(Beginning of Data for this exercise)

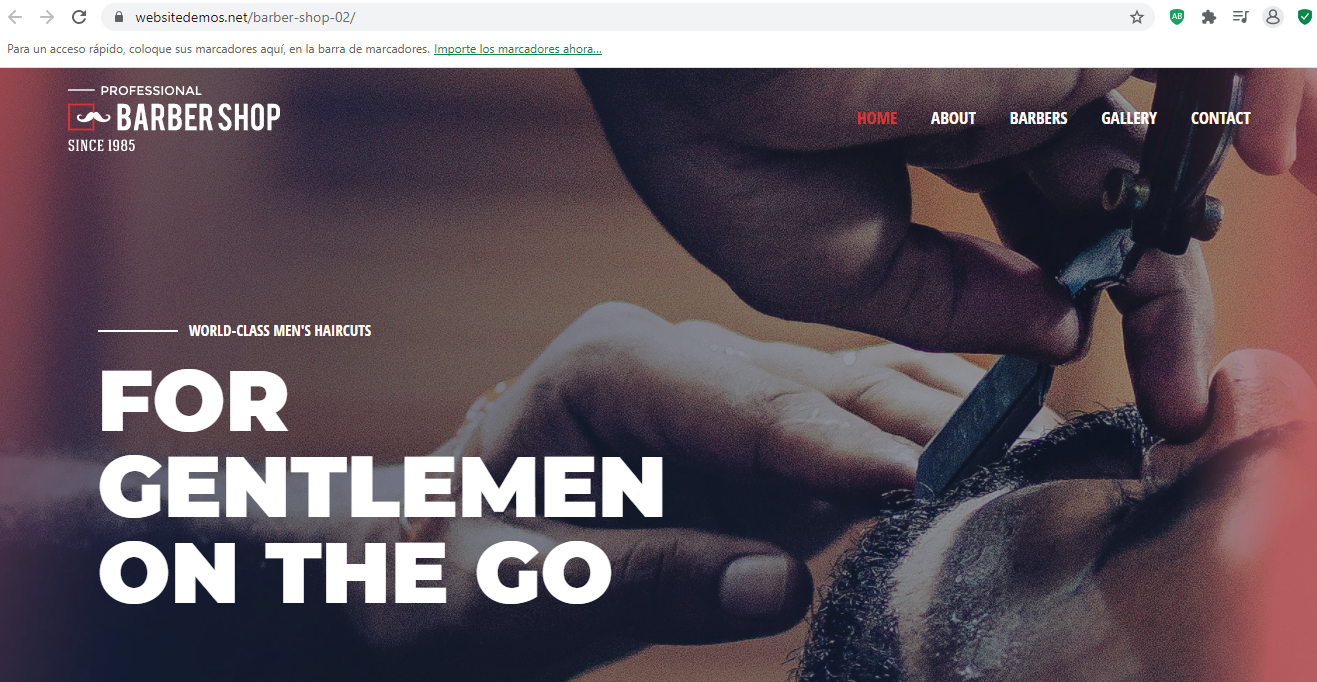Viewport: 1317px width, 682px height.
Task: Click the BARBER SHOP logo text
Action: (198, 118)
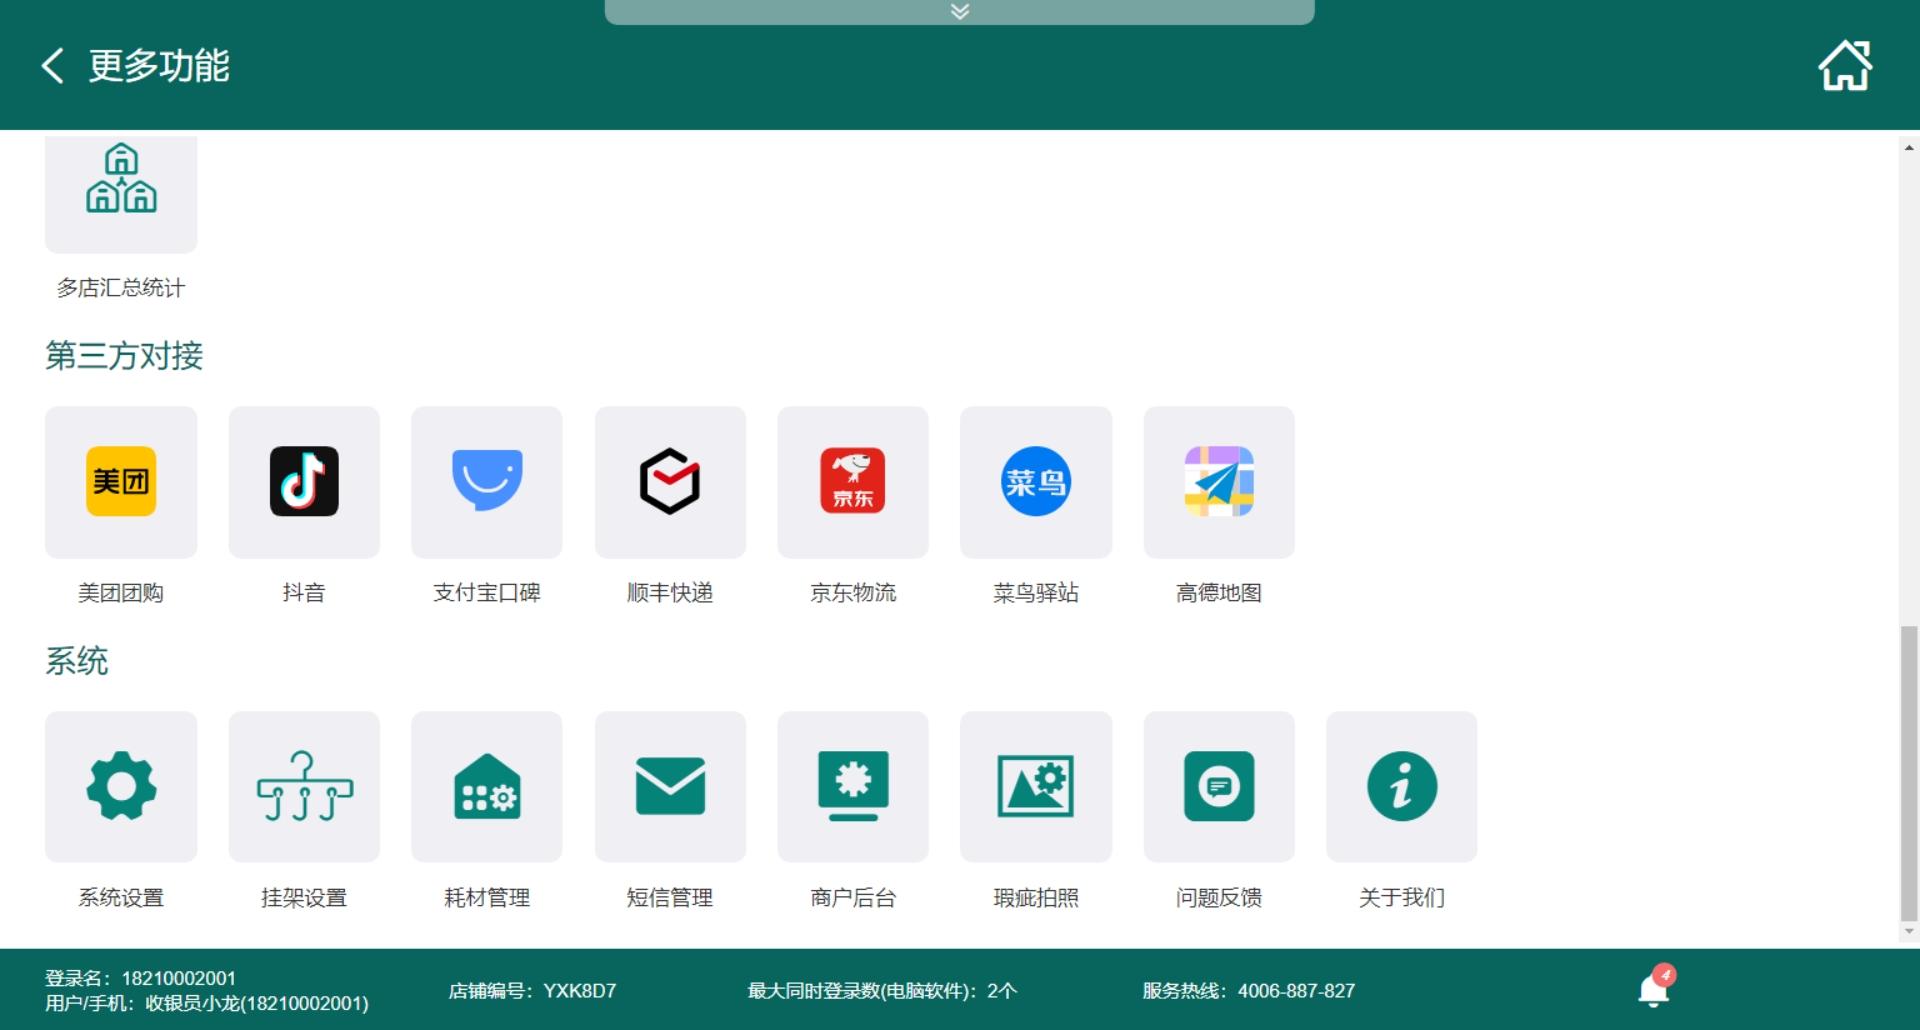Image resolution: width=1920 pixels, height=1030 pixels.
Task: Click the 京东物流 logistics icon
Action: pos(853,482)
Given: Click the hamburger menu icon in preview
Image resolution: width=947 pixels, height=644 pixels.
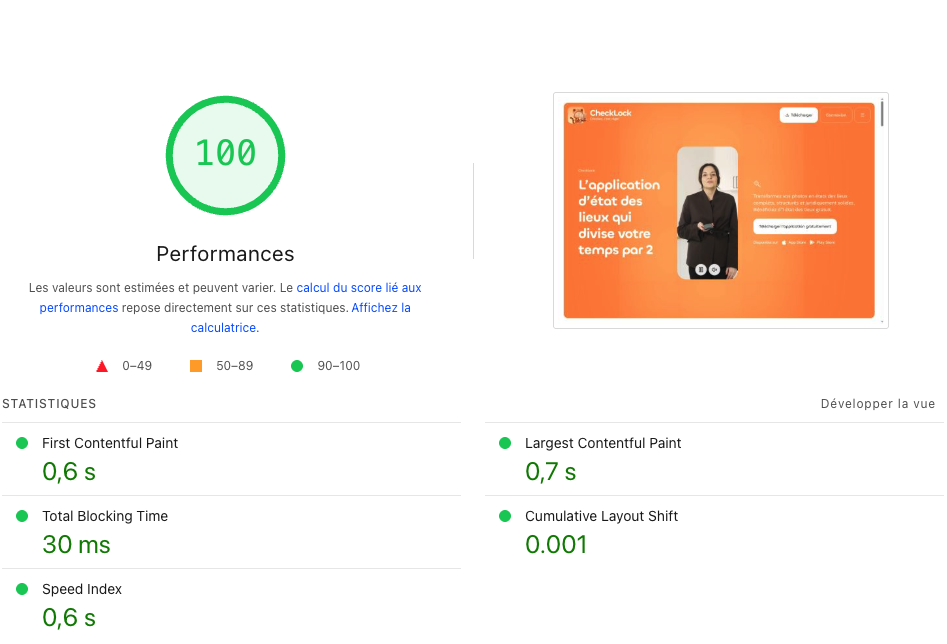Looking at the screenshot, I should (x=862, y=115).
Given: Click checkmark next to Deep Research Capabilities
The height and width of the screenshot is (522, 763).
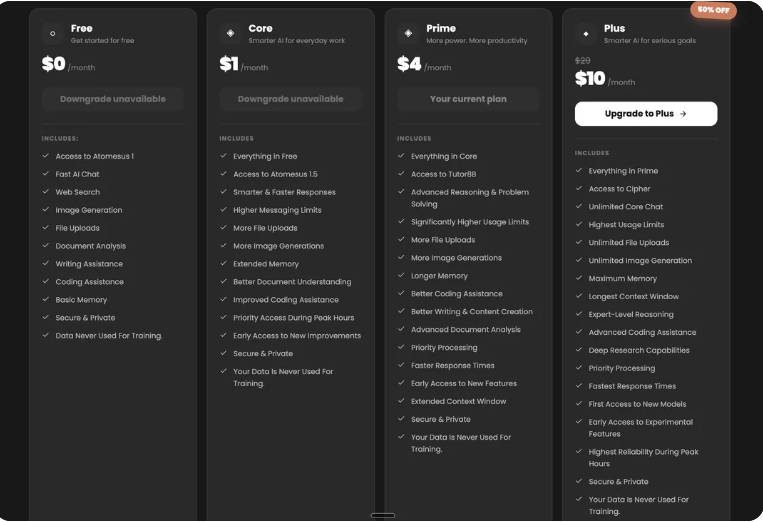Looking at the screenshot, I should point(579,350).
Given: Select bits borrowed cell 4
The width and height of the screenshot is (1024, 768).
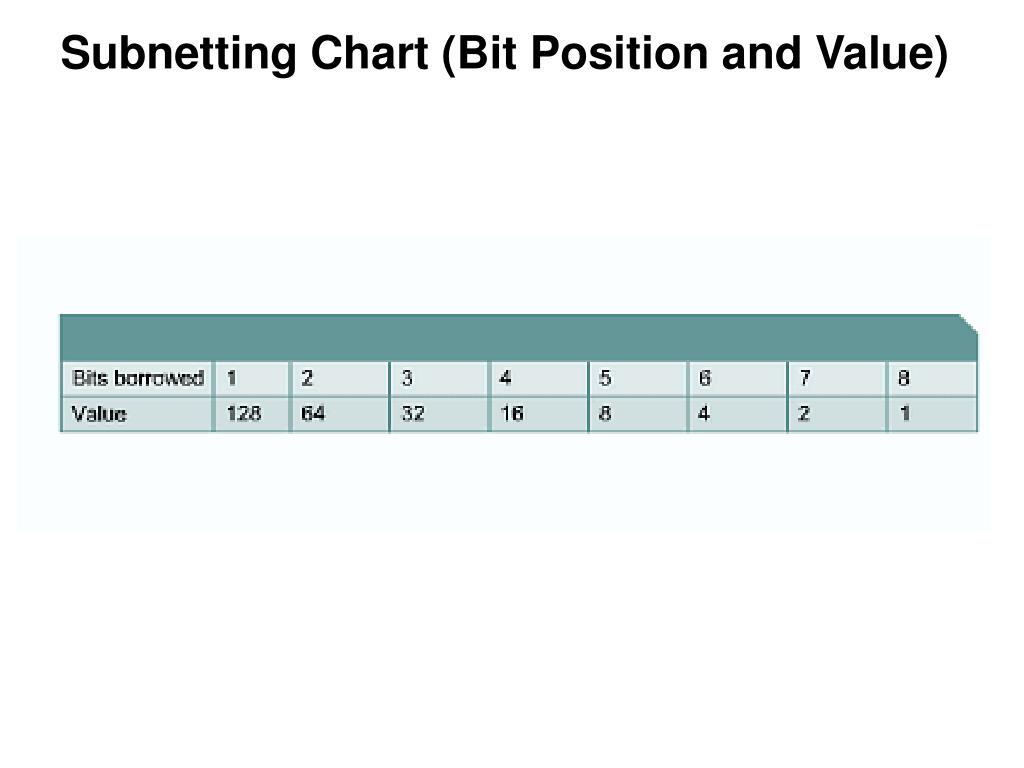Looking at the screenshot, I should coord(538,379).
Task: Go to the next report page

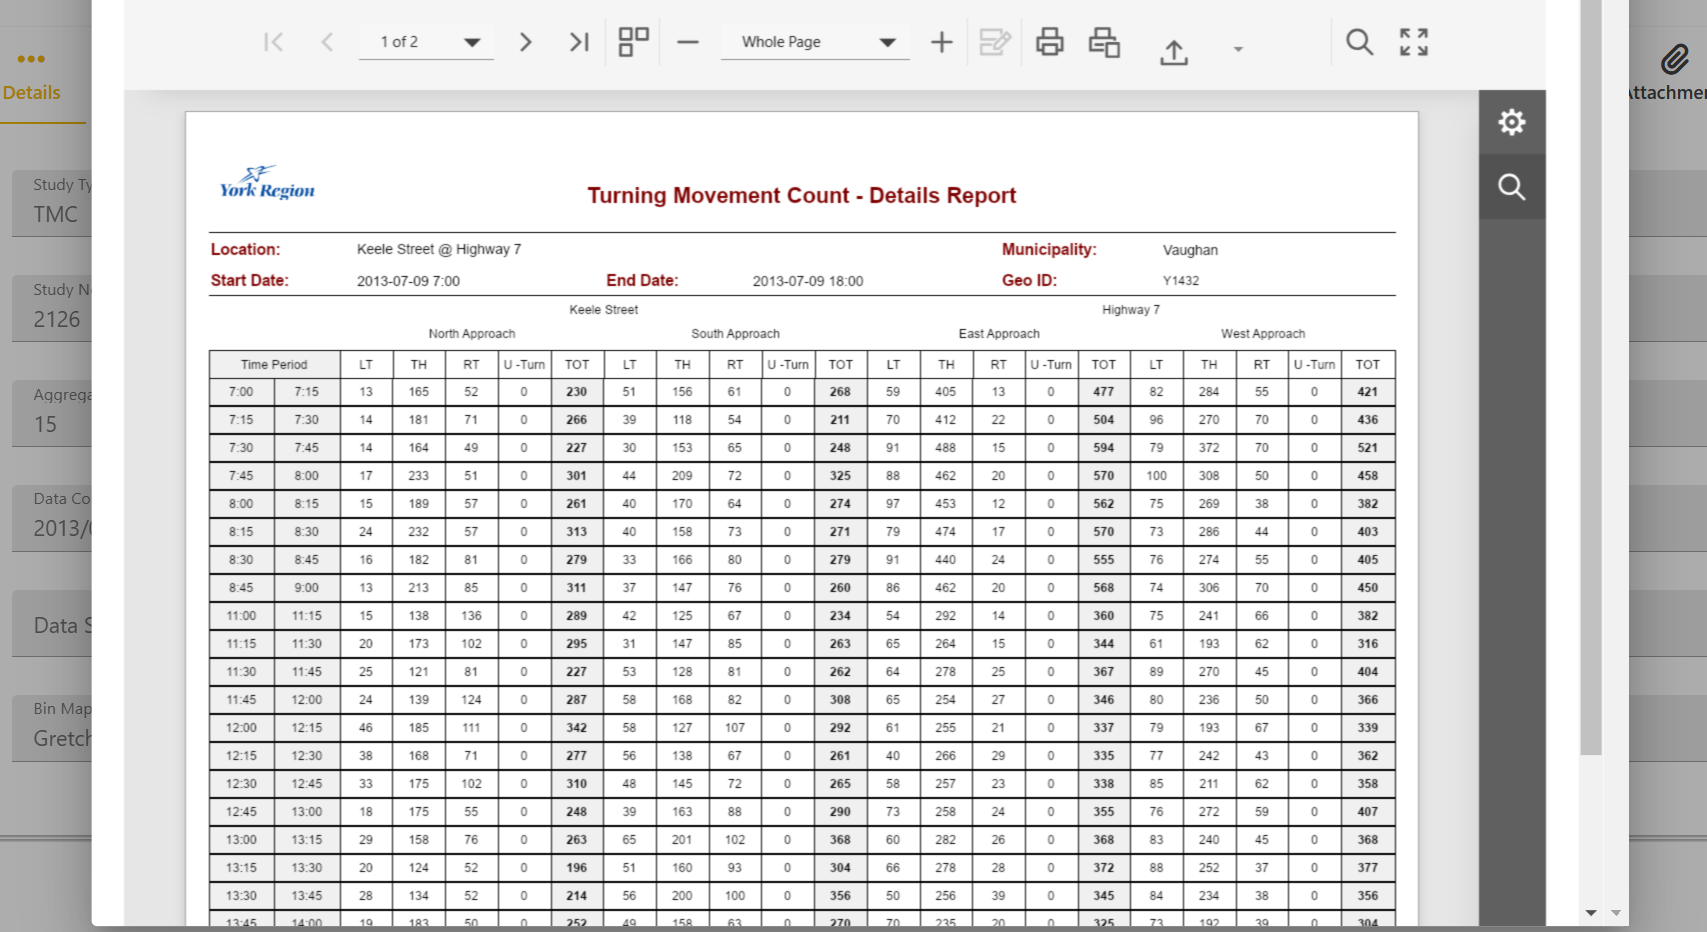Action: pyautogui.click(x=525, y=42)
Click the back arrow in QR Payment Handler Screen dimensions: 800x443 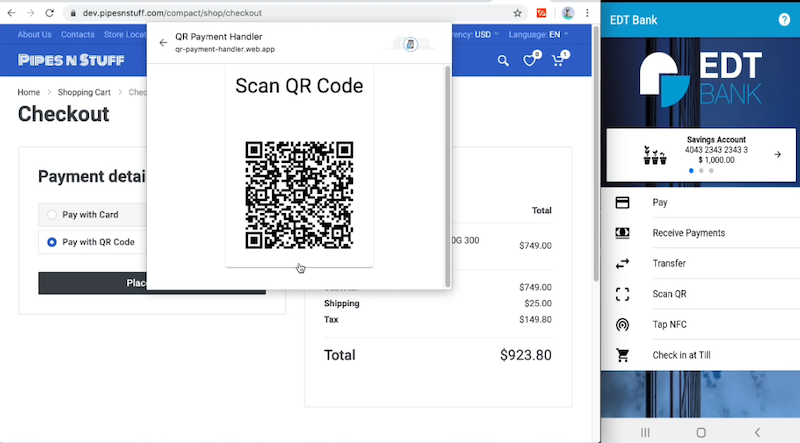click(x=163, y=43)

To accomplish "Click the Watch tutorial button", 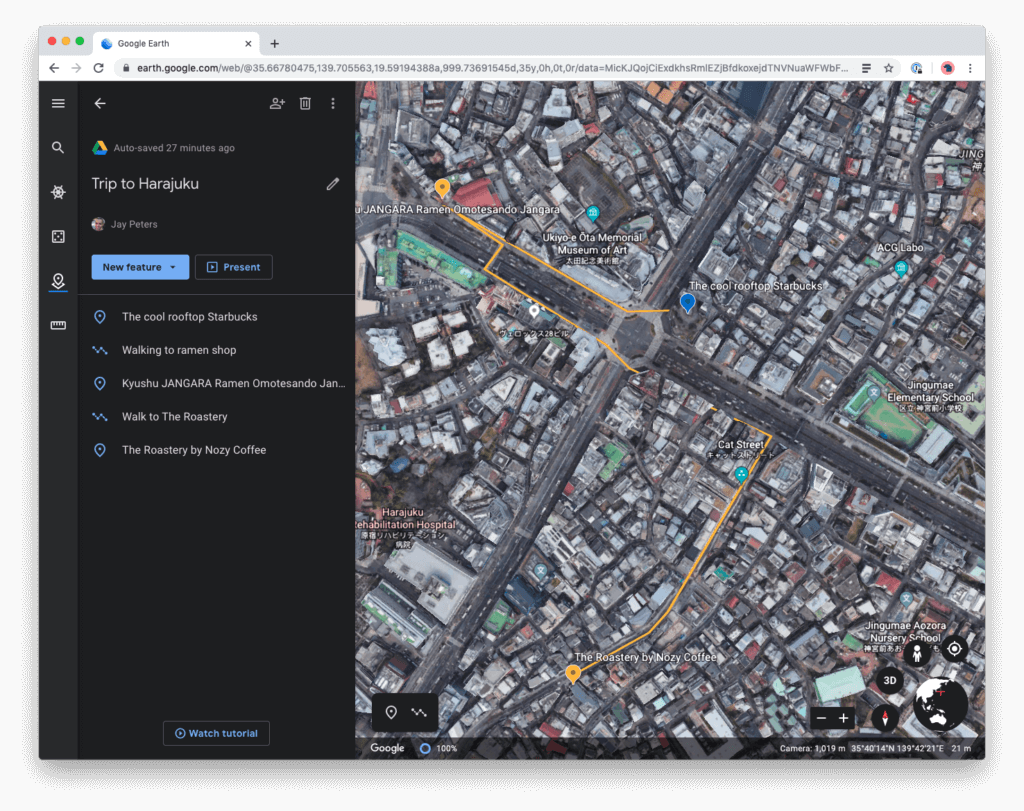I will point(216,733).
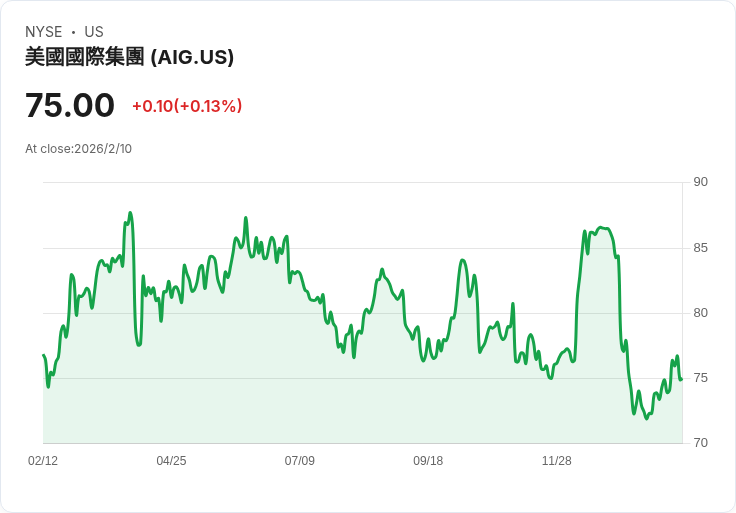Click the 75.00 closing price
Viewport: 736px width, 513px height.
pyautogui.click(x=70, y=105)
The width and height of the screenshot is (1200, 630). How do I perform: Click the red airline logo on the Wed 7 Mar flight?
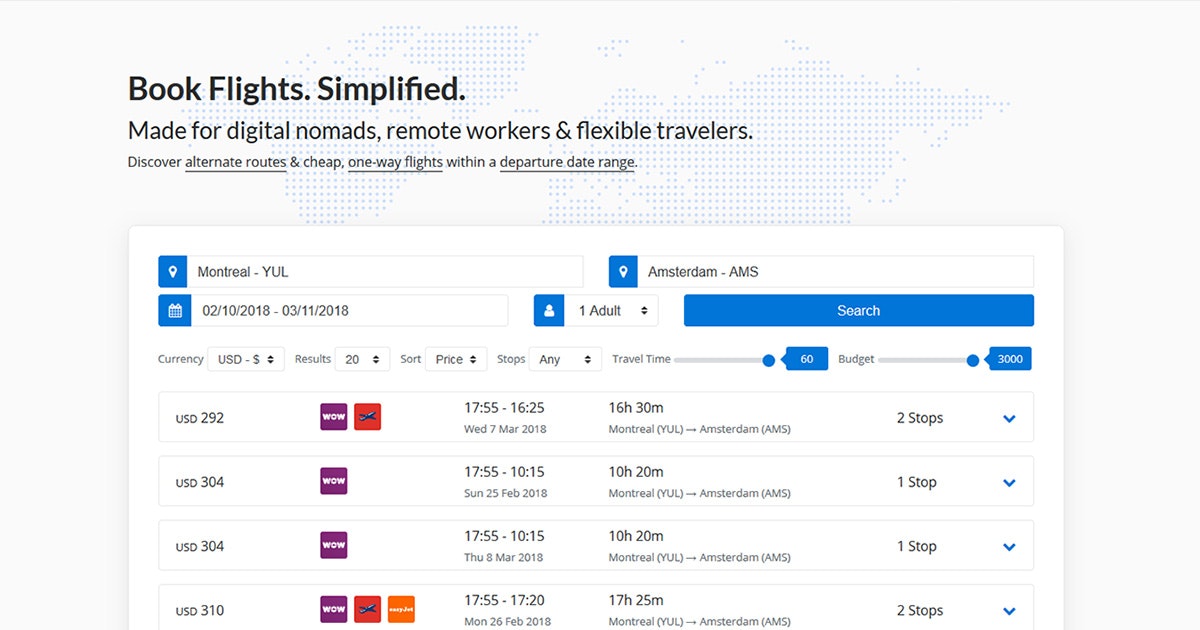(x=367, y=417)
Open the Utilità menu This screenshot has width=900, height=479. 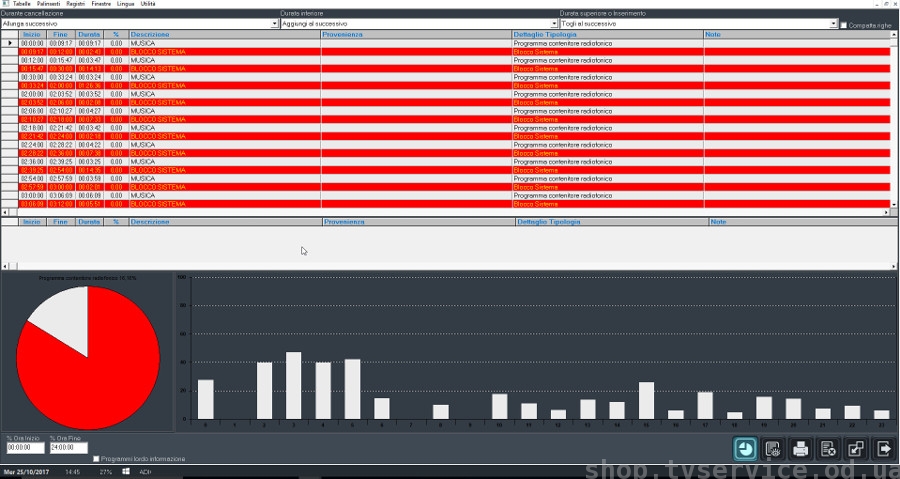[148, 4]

(End of Data for this exercise)

▶ [Exercise objective]: Among the lines above, find the ones containing "Given" and copy them.

▶ [Solution for this problem]:
Given: Click the hamburger menu icon in preview
Given: Click checkmark next to Deep Research Capabilities
Given: Select bits borrowed cell 4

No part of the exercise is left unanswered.